> **WORK INSTRUCTION**
Here are some records; copy every line that holds the word "click".

───── DATA SHOWN ─────

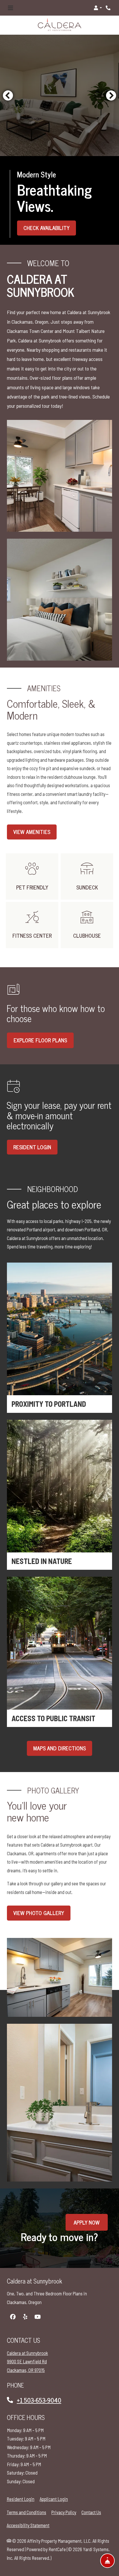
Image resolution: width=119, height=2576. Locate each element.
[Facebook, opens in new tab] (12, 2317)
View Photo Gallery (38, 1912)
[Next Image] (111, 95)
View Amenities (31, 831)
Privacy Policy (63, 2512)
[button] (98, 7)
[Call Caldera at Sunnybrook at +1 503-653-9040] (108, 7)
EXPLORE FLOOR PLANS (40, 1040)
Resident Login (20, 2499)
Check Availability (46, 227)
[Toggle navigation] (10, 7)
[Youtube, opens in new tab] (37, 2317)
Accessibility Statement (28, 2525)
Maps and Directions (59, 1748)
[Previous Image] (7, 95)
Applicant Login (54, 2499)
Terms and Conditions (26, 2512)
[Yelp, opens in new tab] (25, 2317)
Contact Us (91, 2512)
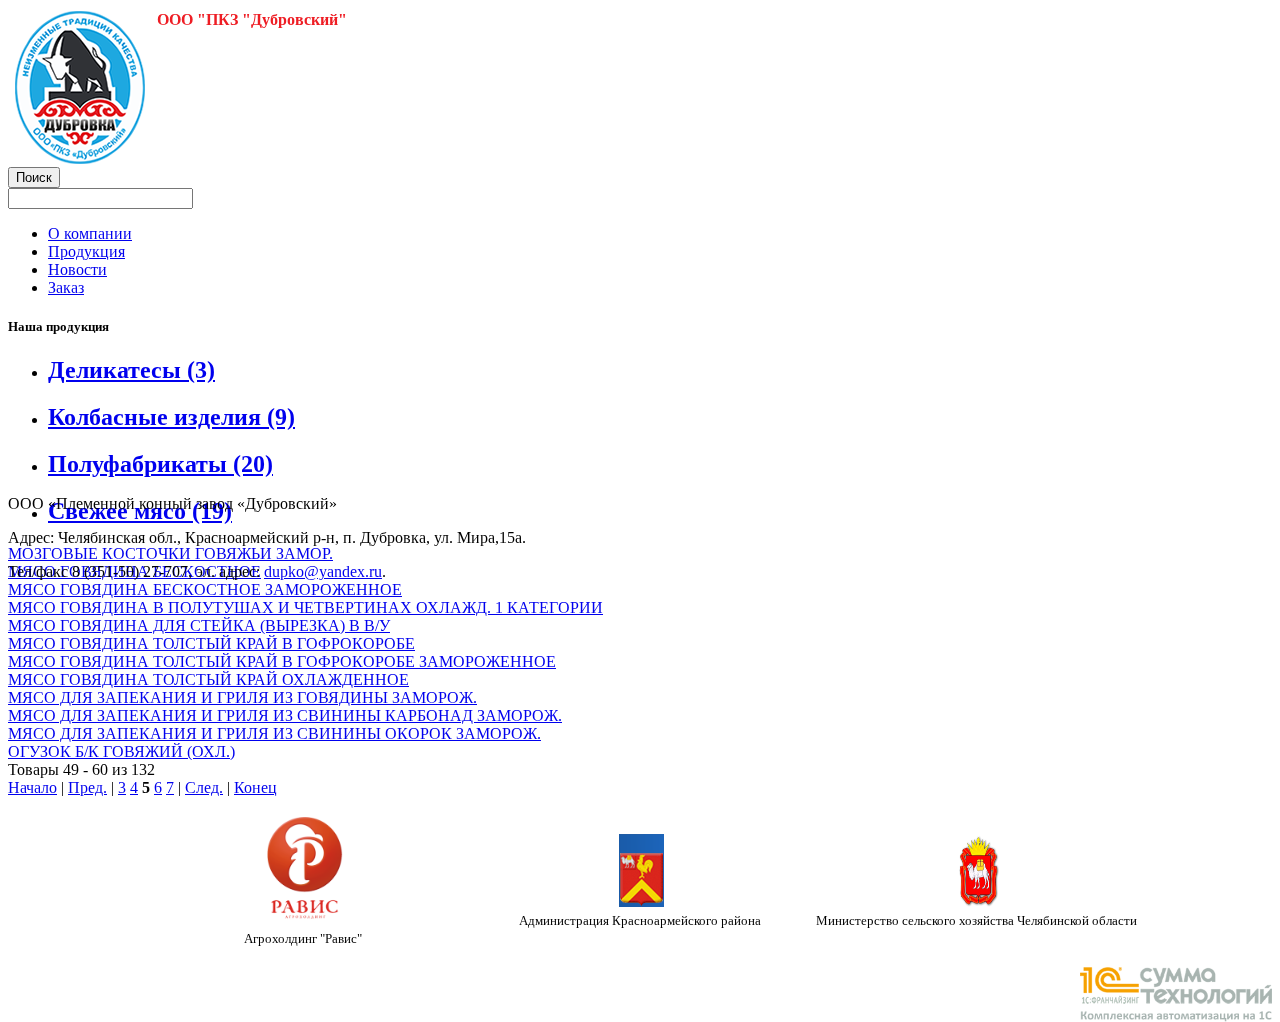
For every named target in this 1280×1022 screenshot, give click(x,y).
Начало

─────
───── DATA SHOWN ─────

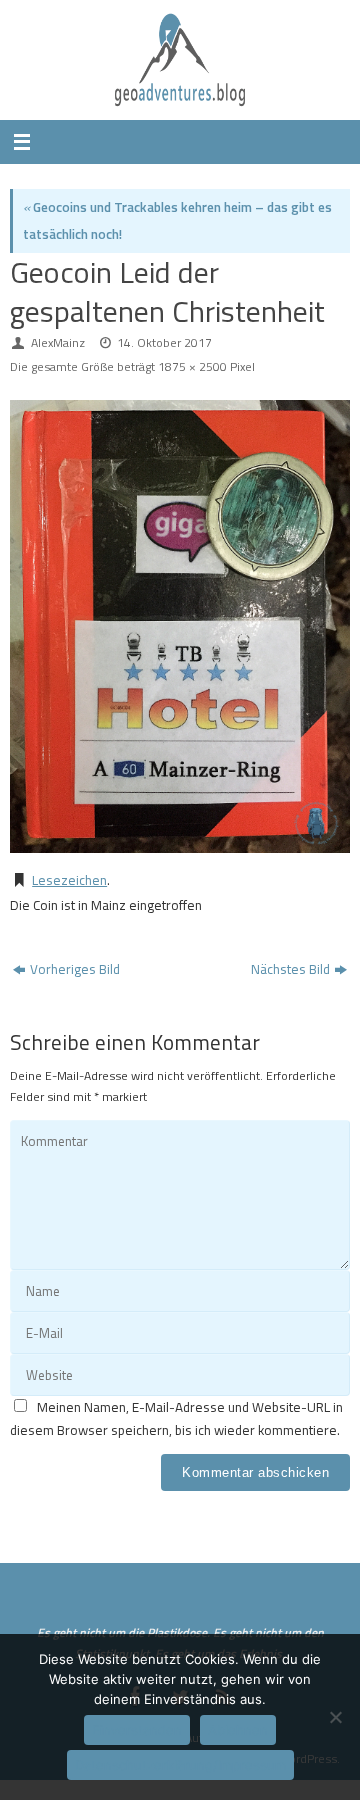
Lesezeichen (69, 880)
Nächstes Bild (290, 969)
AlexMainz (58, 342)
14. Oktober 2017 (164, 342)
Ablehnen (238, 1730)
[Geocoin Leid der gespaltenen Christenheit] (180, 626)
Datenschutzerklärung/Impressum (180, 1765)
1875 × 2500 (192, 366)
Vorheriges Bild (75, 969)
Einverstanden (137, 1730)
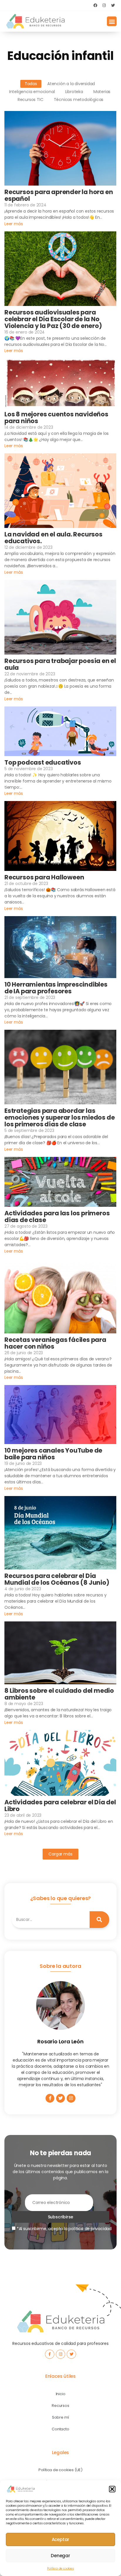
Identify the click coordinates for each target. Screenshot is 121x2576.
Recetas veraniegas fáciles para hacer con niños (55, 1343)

─────

> **EXERCISE SOLUTION**
For every named target in this 1280×1022 screenshot, give click(x,y).
Identify the click coordinates for each target. Screenshot is 121x2576.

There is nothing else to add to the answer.